The judge concluded the case last week, saying that "... the defendants have infringed claims 1, 3 and 5 of the 031 patent, that those claims are valid, and that the 031 patent is enforceable.
"Accordingly, this case will proceed to the second phase trial to decide the issues of willfulness and damages."
But despite the positive outcome, Novozymes claims that the patent infringement has caused the firm problems.
"Its very satisfactory that the court agreed that our patent is valid and has been infringed, considering the large amount of resources we use on research, development and patenting," said Novozymes general counsel Kristian Merser.
The case, between Novozymes and Danisco, lasted 1, years and concerned an infringement of one of Novozymes patents on enzymes for bioethanol.
Novozymes claimed in 2004 that Genencor International - later bought by Danisco - was selling enzymes protected by Novozymes patent rights on the booming US ethanol market.

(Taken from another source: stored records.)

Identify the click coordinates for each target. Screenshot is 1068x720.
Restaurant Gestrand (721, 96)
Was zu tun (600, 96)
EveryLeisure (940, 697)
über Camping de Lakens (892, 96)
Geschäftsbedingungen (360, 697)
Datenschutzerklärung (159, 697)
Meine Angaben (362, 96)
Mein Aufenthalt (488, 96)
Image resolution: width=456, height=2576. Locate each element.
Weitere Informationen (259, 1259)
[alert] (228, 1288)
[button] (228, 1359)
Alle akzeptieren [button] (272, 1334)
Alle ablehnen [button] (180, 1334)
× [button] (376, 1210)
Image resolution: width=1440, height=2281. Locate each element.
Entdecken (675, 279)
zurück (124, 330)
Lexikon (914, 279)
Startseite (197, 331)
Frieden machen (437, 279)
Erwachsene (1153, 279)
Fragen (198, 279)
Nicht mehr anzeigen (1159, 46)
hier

Danisco division Genencor has now voluntarily withdrawn its Spezyme Ethyl product from the market. The company said last week that legal options are currently being reviewed and that appeal of the ruling is being considered.
"Overall, this court ruling will not materially affect Daniscos enzyme business including the ethanol segment," said CEO Tom Knutzen.
"The product withdrawn is just one of a full product range for the ethanol segment, which covers both the traditional ethanol production process and the 'no-cook' process, for which Genencor launched the Stargen 001 product in 2005."
The size of the damages will be decided this autumn. Novozymes has claimed several million US dollars in damages for loss of profits.